I focused mainly on implementing Korean inference, including Korean tokenizing and embedding, based on the GPT-3 Model and successfully secured the know-how.
I am Seokweon Jang, CEO of the solo AI startup Deep Network.
GPT-3 LLM AI One-Parson startup Deep Network / sayhi7@daum.net
Even when GPT-3 was announced in June 2020, you knew that the fundamental requirement for implementing LLMs is to secure a large amount of training data, right? In the case of GPT-3, 90% of the training data consisting of 500B tokens was collected and processed using web crawling. Significant know-how in web backend design technology is also important when developing the GPT-3 Foundation Model. I focused mainly on implementing Korean inference, including Korean tokenizing and embedding, based on the GPT-3 Model and successfully secured the know-how. In fact, if I were to implement RAG search functionality, I planned to implement a limited search function to obtain the necessary information for RAG search by targeting specific sites like the Arxiv paper site, as I lack web crawling skills. I think I intended to use the API provided by the Arxiv paper site to obtain metadata because I lack web crawling skills. I know that a major company in Korea has been developing a Document Parser using deep learning OCR models for nearly 10 years.

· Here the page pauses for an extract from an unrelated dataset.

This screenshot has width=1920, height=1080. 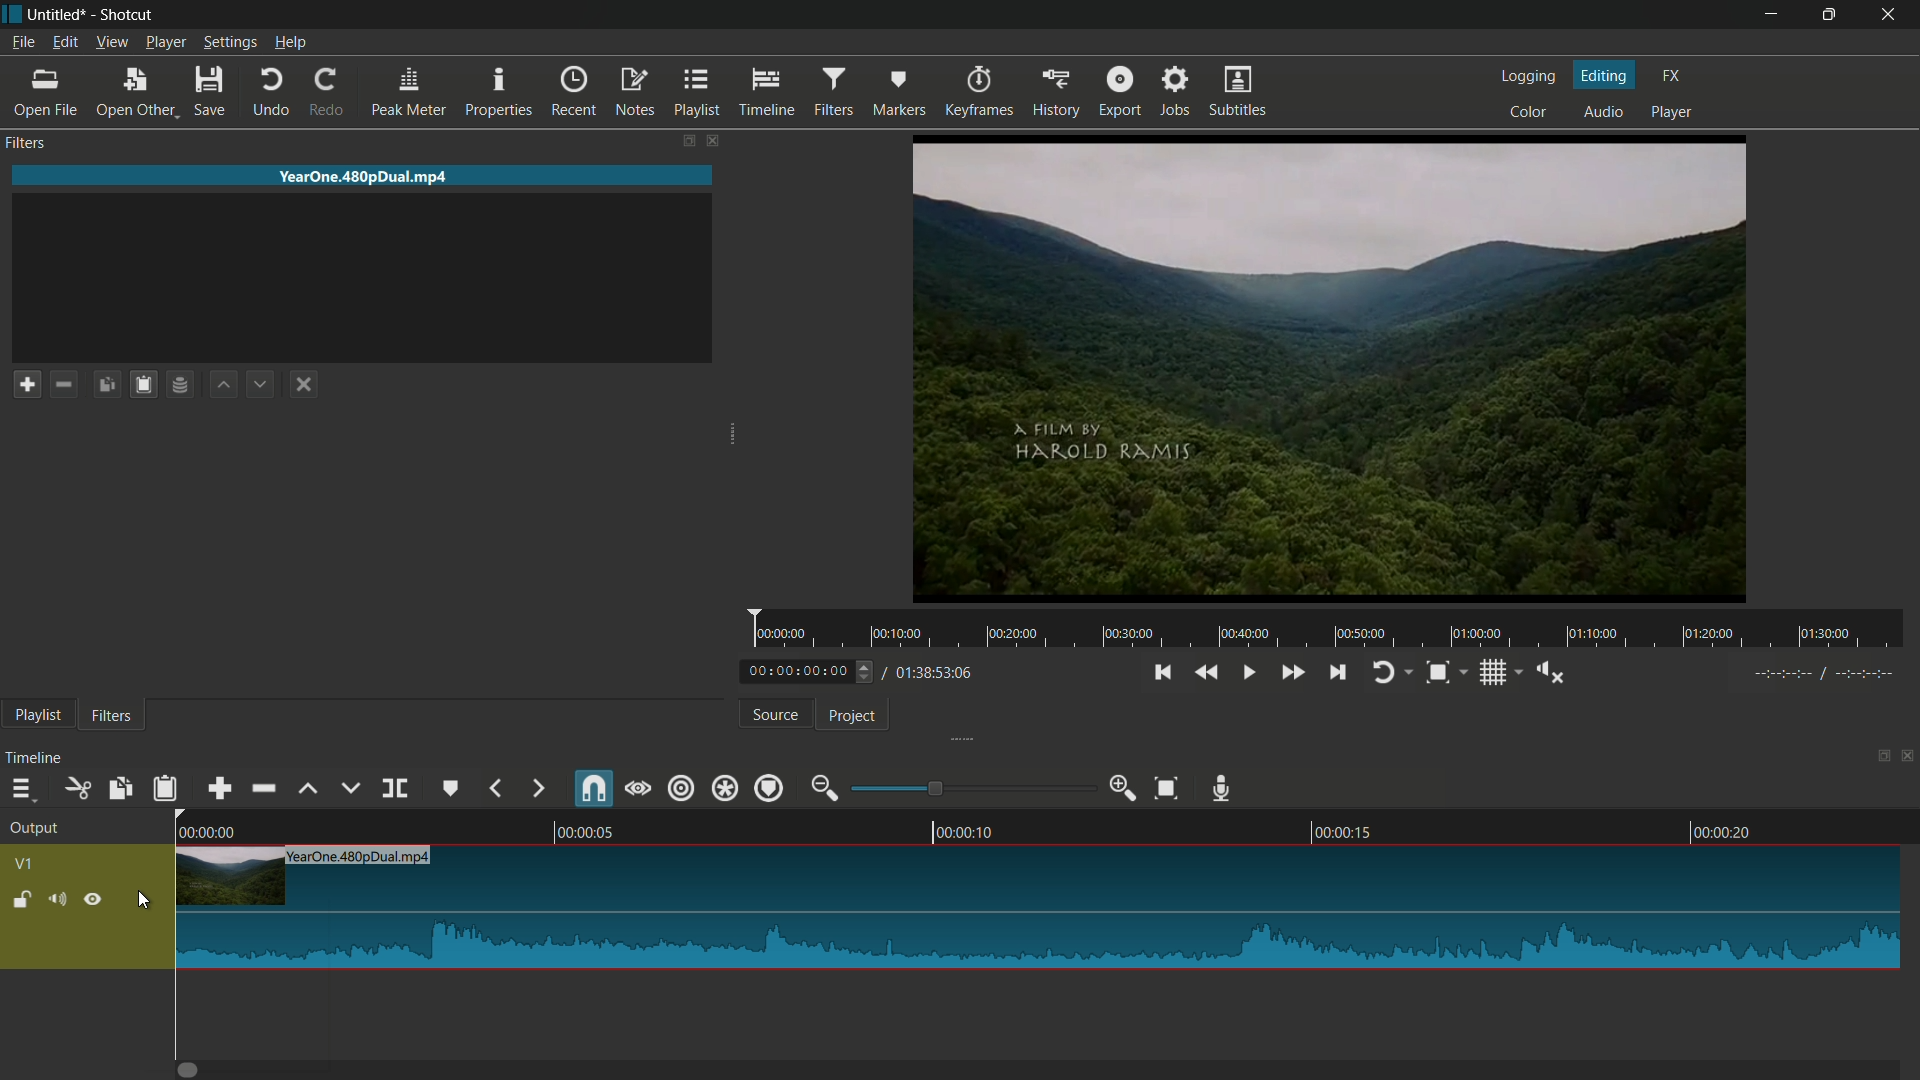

I intend to parse PDF documents directly. There are several open-source libraries for parsing PDF documents, but I also have key information for parsing PDF documents. I understand the key steps and methods for implementing tokenizing and embedding at the morpheme level to apply Korean to the GPT-3 Model. I went through some hardships to grasp the key procedures and methods of implementing tokenizing and embedding at the morpheme level to apply Korean to the GPT-3 Model. Nowadays, global companies are also focusing on specific inference technology issues as part of LLM commercialization. I believe the core issue among LLM commercialization issues is parsing PDF documents, and I understand the key issues of parsing PDF documents. In fact, if I were to implement RAG search functionality, I planned to implement a limited search function to obtain the necessary information (metadata information of PDF papers) by targeting specific sites like the Arxiv paper site because I lack web crawling skills. I understand the core implementation techniques for implementing multiple tasks in a multitask structure with specific datasets to perform learning and inference with multiple (tens of) benchmark datasets in the GPT-3 Model structure. There is much more I could tell you, but I will mention only this much. The details are confidential to my solo AI startup Deep Network and cannot be disclosed.